QRAFT AI-Enhanced US High Dividend ETF: Securities that pay dividends, as a group, may be out of favor with the market and underperform the overall equity market or stocks of companies that do not pay dividends. In addition, changes in the dividend policies of the companies held by the Fund or the capital resources available for such company’s dividend payments may adversely affect the Fund.

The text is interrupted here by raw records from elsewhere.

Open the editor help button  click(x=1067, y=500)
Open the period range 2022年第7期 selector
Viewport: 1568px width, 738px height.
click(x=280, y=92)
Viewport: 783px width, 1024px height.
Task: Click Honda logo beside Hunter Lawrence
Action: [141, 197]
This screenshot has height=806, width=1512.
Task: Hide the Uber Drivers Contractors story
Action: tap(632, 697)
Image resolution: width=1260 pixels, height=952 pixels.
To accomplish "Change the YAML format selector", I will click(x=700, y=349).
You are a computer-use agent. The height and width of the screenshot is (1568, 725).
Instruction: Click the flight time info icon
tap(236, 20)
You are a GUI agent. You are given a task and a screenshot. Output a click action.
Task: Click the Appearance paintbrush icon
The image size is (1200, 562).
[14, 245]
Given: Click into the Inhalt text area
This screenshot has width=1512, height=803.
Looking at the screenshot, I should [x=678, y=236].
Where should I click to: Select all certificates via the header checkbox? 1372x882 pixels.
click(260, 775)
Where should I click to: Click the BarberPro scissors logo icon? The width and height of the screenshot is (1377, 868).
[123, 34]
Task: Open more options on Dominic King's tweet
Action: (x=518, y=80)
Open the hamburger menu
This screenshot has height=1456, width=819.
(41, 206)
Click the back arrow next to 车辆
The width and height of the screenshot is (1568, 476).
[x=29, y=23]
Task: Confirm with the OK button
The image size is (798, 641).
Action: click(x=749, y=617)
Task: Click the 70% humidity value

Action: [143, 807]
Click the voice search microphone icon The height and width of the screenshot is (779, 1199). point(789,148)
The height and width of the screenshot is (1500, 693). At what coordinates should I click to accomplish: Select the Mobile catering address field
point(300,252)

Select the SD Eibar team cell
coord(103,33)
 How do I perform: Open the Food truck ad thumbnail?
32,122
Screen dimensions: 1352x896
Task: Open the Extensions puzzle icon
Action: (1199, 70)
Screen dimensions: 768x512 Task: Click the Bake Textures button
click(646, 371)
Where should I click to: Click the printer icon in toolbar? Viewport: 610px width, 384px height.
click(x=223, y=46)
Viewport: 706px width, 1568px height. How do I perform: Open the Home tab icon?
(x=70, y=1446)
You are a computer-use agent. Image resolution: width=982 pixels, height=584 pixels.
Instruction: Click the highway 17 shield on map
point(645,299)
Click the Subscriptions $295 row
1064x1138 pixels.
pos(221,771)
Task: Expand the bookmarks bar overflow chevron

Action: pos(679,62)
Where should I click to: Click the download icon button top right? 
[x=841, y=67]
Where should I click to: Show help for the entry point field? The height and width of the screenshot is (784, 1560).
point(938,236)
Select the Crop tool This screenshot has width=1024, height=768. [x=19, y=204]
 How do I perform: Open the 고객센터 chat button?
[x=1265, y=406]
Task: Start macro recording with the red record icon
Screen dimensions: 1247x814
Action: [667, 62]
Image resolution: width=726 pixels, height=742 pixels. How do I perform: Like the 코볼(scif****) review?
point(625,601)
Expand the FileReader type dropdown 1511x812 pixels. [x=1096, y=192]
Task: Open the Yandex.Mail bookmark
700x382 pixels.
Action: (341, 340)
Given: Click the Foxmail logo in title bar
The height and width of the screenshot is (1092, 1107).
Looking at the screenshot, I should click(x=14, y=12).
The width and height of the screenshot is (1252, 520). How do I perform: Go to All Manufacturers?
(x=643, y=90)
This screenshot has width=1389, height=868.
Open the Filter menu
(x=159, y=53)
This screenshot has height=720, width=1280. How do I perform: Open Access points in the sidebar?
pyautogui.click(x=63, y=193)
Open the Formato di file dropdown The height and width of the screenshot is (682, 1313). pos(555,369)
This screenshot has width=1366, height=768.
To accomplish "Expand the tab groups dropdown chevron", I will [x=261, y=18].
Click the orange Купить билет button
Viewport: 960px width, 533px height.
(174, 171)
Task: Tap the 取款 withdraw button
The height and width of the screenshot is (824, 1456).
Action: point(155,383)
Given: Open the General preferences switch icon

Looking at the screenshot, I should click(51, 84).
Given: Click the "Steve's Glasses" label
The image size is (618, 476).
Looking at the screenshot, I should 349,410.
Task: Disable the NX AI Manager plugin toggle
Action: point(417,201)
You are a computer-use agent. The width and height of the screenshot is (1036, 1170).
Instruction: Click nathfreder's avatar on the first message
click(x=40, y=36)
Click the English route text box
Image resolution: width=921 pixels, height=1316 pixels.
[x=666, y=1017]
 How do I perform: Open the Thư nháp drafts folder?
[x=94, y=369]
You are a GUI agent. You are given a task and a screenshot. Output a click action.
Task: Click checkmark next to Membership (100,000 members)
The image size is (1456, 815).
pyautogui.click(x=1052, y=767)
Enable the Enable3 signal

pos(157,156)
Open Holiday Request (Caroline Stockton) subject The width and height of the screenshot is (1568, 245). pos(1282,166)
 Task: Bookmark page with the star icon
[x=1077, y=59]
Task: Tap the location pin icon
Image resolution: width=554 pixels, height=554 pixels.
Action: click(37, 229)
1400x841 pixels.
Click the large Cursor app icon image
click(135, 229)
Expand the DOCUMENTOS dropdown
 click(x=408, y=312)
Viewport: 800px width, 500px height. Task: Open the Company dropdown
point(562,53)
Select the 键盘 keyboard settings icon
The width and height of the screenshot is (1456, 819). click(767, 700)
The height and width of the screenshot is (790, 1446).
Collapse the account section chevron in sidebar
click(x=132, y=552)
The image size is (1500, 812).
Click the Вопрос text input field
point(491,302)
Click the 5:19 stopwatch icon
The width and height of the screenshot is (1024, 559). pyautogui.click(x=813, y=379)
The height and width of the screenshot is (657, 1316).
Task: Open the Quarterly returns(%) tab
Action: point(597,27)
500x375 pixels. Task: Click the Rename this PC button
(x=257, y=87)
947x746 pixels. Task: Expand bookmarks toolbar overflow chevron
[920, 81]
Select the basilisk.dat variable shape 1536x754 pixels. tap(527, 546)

In the event a company reduces or eliminates its dividend, the Fund may not only lose the dividend payout but the stock price of the company may also fall.

QRAFT AI-Enhanced U.S. Next Value ETF: The value approach to investing involves the risk that stocks may remain undervalued, undervaluation may become more severe, or perceived undervaluation may actually represent intrinsic value. Value stocks may underperform the overall equity market while the market concentrates on growth stocks. The small- and mid-capitalization companies in which the Fund invests may be more vulnerable to adverse business or economic evens than larger, more established companies, and may underperform other segments of the market or the equity market as a whole. Securities of small- and mid-capitalization companies generally trade in lower volumes, are often more vulnerable to market volatility, and are subject to greater and more unpredictable price changes than larger capitalization stocks or the stock market as a whole.

Alpha – Alpha is a measure of the active return on an investment, the performance of that investment compared with a suitable market index.

AutoML – Short for Automated Machine Learning, AutoML is the automation of the machine learning process to make machine learning jobs simpler, easier, and faster.

Kirin API - Developed by Qraft’s data scientists, integrates multiple vendors to provide both macroeconomic and company fundamentals with the correct point-in-time data.